Do you have any thoughts of how we could encourage the Polynesian community to be courageous and follow goals and dreams? 

This is an encouragement that I live by daily. My hope is that someone else will be encouraged by it to pursue their calling in life, find their true passion and achieve their wildest dreams. 

“Have I not commanded you? Be strong and courageous. Do not be afraid; do not be discouraged, for the Lord your God will be with you wherever you go.”

Joshua 1:9

Finally! How has your experience been?

This experience has been nothing short of euphoric. I can’t explain just how amazing it’s been for us here; we are so blessed. We have learnt how to truly adult by being thrown into the real world, without our families who are our biggest support system and I think that was the hardest part. Not being able to drive home to see our parents left at first a bewildered feeling. That was a lowlight for sure, but I am so grateful for technology, it definitely lessened the homesickness because we are able to video call every day. A lowlight for Nav would be the people and pace here in London. Coming from New Zealand and now having travelled around Europe we can definitely confirm that it is true, Kiwis are one of the nicest people in the world. I think it’s just a bit of a culture shock for him. London is such a big place, everyone’s in a rush and you get that ‘every man for themselves’ vibe. Not everyone is like that though, we’ve met some lifelong friends that are from the UK and they are amazing and some of the kindest people we know. That’s a highlight, the people we’ve met and gotten to know here. We’ve met people from all around the globe, even Kiwis and Aussies and we consider some of them family now. It’s just the best feeling. Another highlight would be witnessing with our own eyes things we’ve only ever seen on tv. We’ve seen places we’ve only ever dreamt of and being able to see it in real life is unbelievable. Words can’t even explain just how phenomenal that feeling is. 

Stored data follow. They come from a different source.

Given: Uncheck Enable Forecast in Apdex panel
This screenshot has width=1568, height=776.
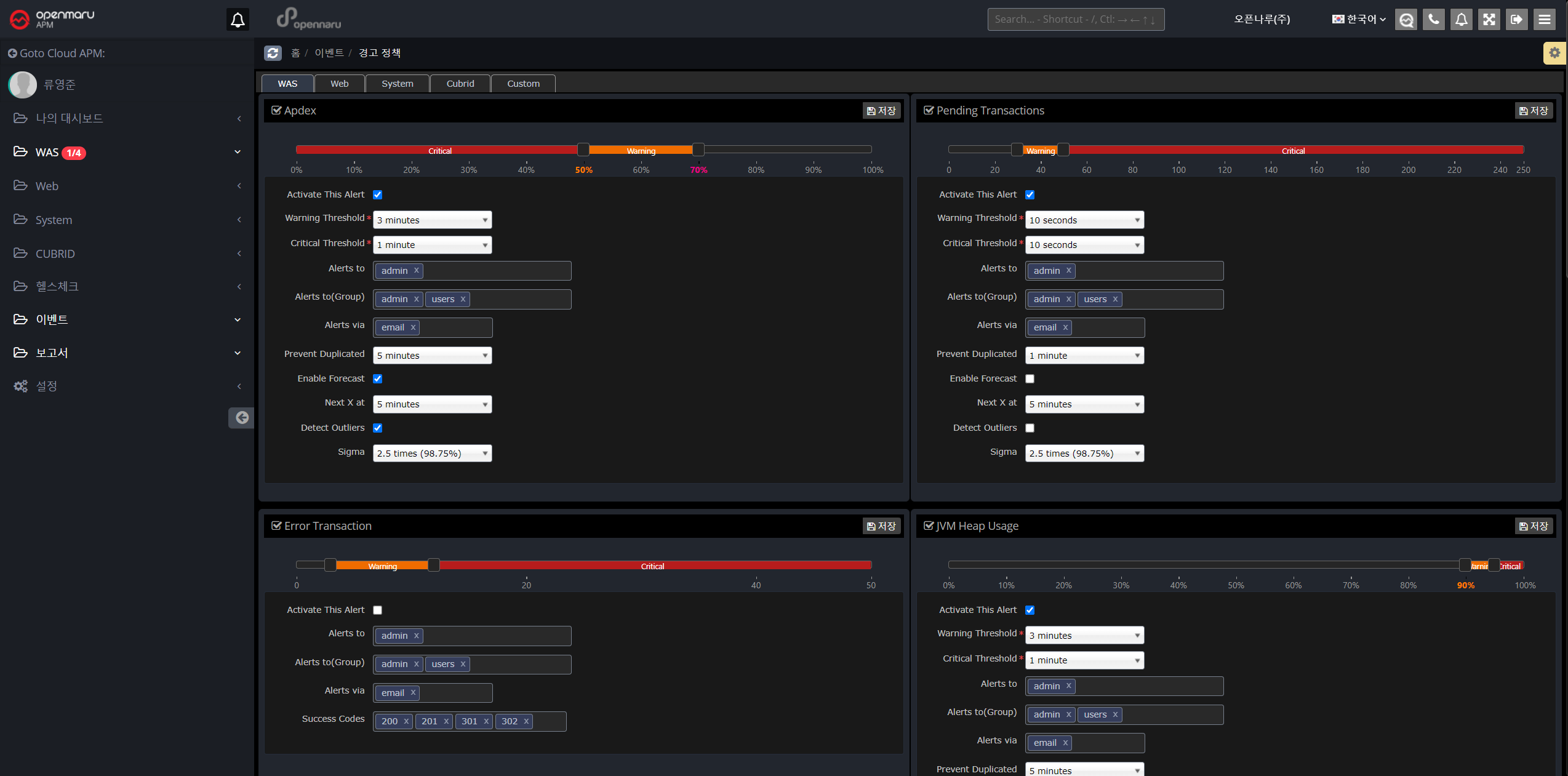Looking at the screenshot, I should [378, 379].
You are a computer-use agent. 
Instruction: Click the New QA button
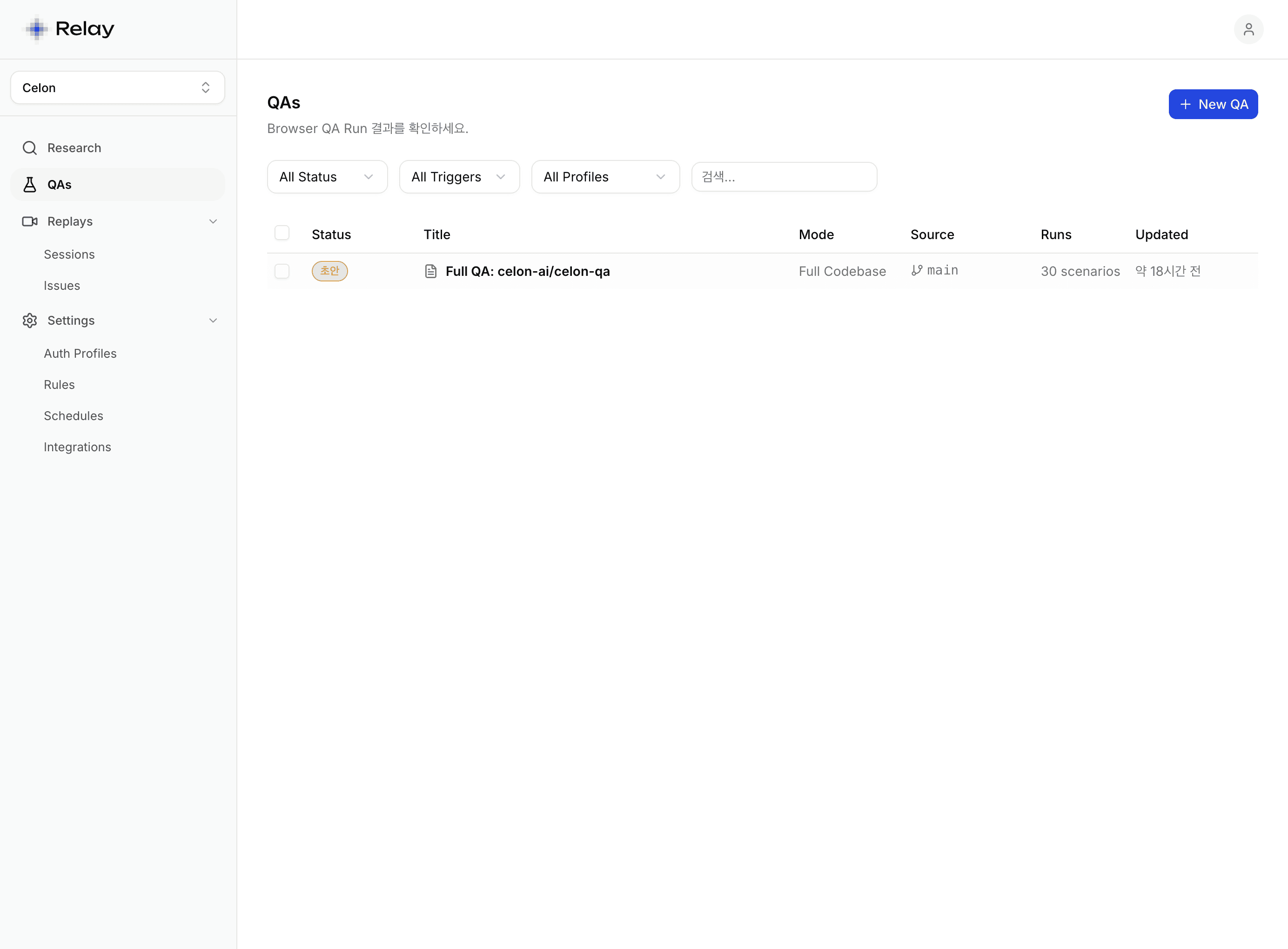pyautogui.click(x=1213, y=105)
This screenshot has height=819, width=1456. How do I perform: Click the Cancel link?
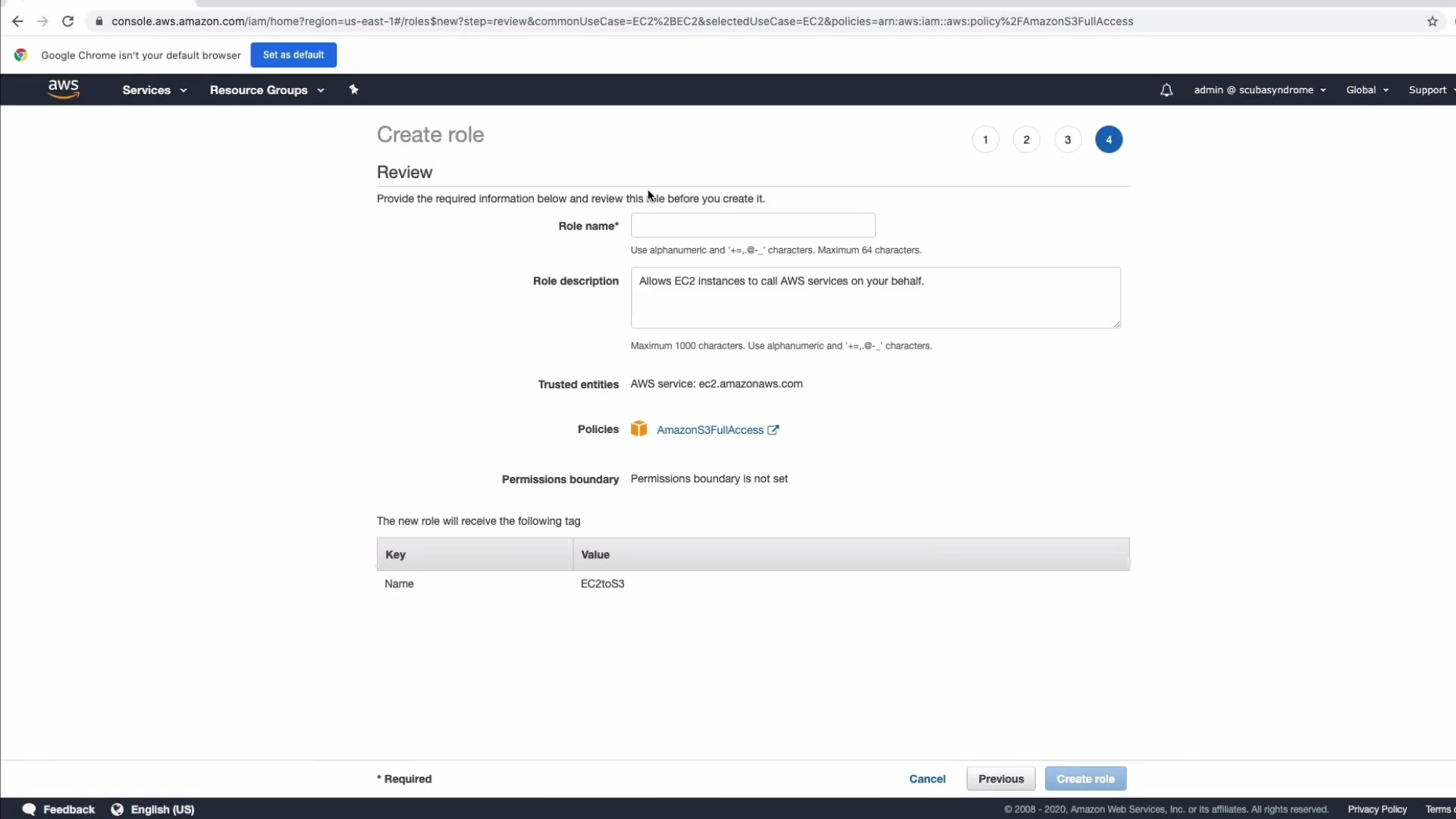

Bonus Question: They say the first year of marriage is the hardest, not only did you get married but you also left all familiarity behind and moved to London. How has it been as a young married couple coping together on the other side of the world?

We were newlyweds when we moved, and we had never lived together before. Even if you’re in love with someone, you truly don’t know them until you live with them. At first that was difficult. We were figuring each other out but had nowhere to escape because it was just the two of us. We didn’t know anyone when we first got here, and we were so far away from home that we couldn’t say “oh I’m going to go to see mum and dad” to get a break from the other. We had to stick it out and just be in each other’s faces which at times was frustrating. There was a lot of compromise though, we learnt that early on and definitely thrived in that area. That helped a lot and a few months in, we were like bread and butter as Nav puts it. We had been the closest we’ve ever been and were inseparable. You’re with someone on the other side of the world, you’re all each other knows and you’re all you have and that’s bound to have a positive effect. In our case it did, it’s what strengthened us, and I believe that move was the best thing for our very new marriage. We had to face it all without any help, without running to our family to hide from the other. We were strong for one another and had to figure everything out by each other’s side. It’s been a beautiful journey reflecting on it all. The best year of my life to date. I married my soul mate, we moved 18,000 kilometres away from home, we’ve travelled to new places and are living on our own. We have been together going on six years and this past year is the most in love we’ve ever been. When you’re growing with someone your capacity to love them grows as well because you’re changing together. It’s just been a humbling year of learning, loving and growing and with one year left here in London, I’m excited to see what we’ll get up to. 

If the first year of marriage is the hardest then it seems like we have a pretty breezy married life to look forward to and we can’t wait.